**Activity:** Your answer should hold only the lines from the one containing "You are a GUI" through the last line below, copied exactly; pictures stay out.

** Available data follows **

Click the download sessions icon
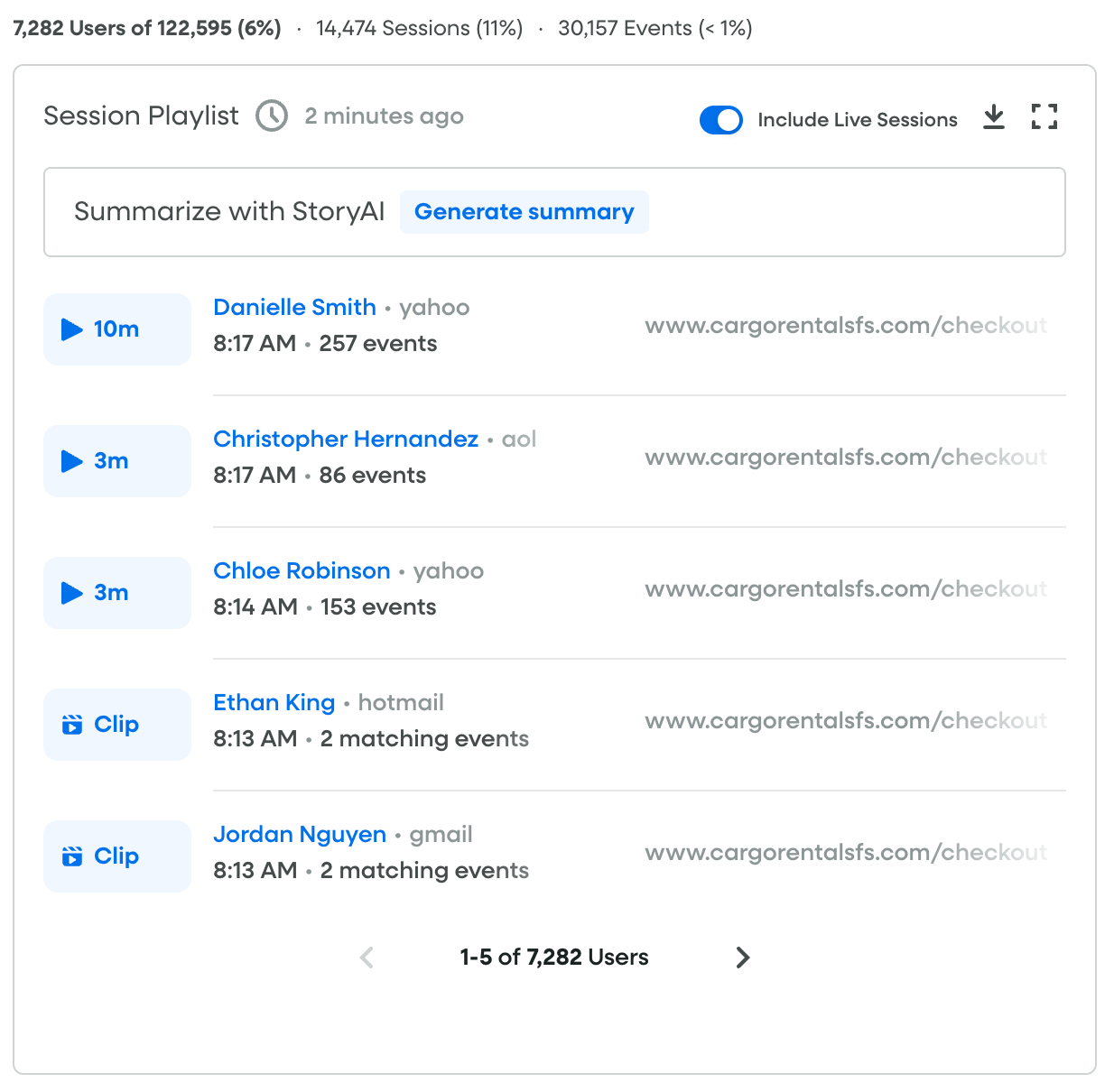The height and width of the screenshot is (1092, 1114). pyautogui.click(x=993, y=117)
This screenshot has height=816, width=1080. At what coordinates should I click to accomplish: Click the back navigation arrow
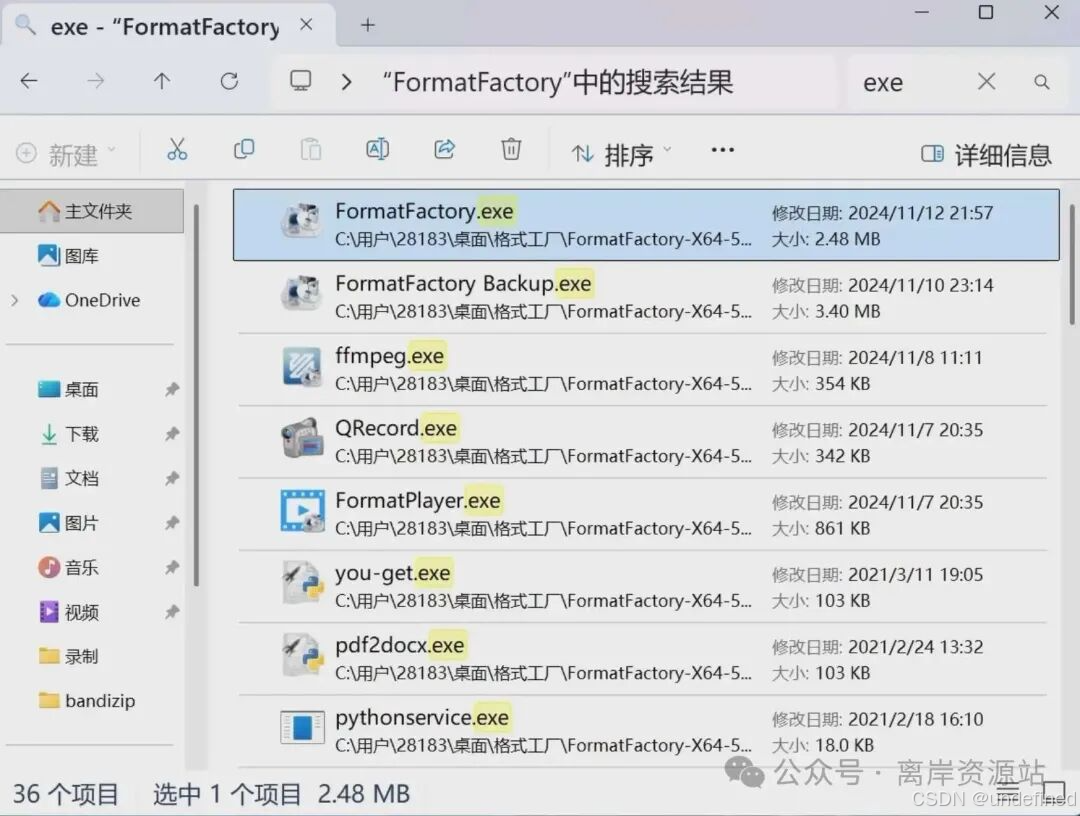30,82
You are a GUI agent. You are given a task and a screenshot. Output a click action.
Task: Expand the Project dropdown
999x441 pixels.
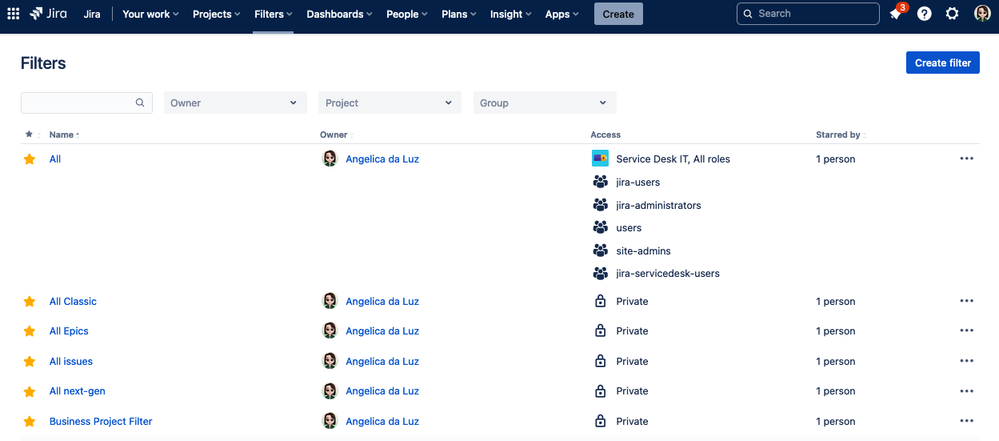point(390,103)
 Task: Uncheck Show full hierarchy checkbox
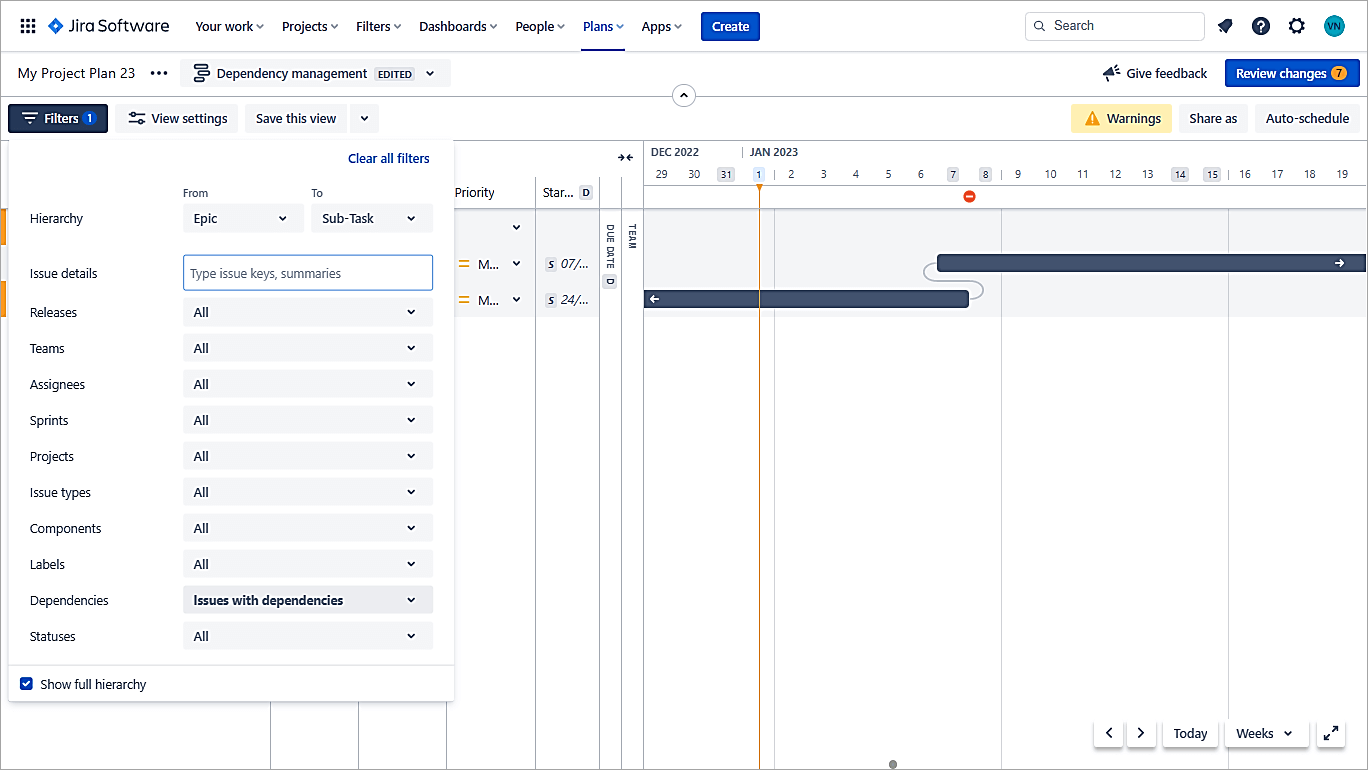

** End of Available data **

**The answer:**
You are a GUI agent. You are given a task and a screenshot. Output a click action.
Task: Expand the Project dropdown
999x441 pixels.
point(390,103)
 Task: Uncheck Show full hierarchy checkbox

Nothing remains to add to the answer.